What is expected.
Repeat the listing below exactly from the line with "Home (33, 214)" through its last line. Skip every picture.
=== Dataset entries ===
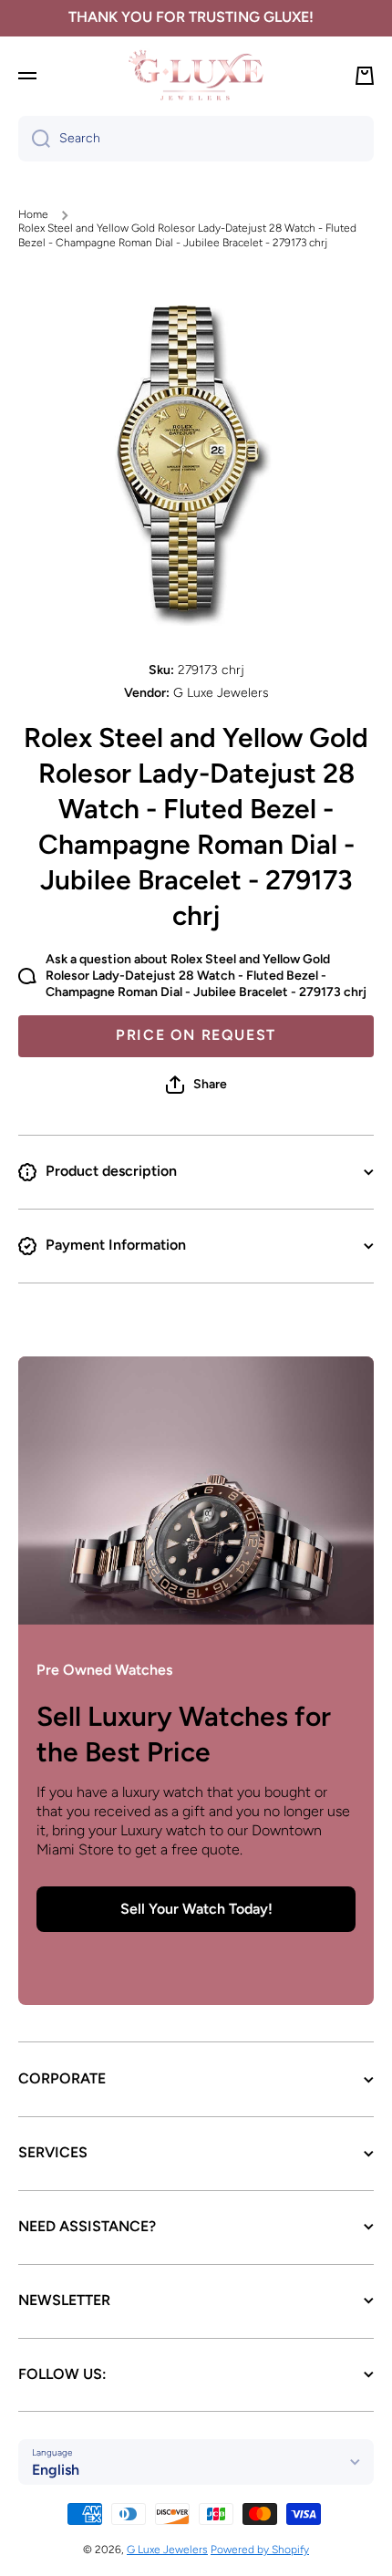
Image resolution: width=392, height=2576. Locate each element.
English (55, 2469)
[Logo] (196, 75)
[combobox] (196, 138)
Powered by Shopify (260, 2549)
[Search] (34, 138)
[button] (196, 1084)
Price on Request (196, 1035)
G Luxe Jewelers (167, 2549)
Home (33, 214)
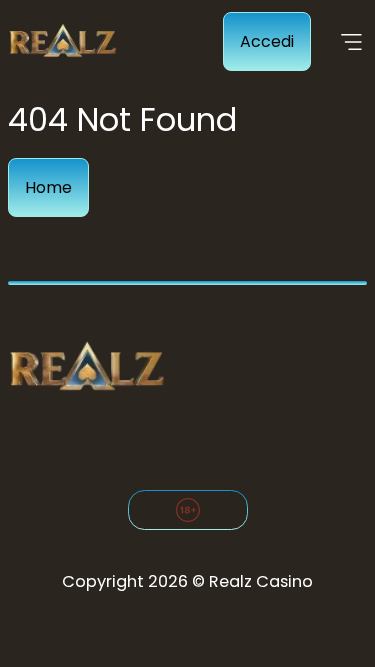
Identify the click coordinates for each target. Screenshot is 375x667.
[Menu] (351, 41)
===
Output of the task.
Home (33, 214)
Identify the click coordinates for each target. Screenshot is 375x667.
[Menu] (351, 41)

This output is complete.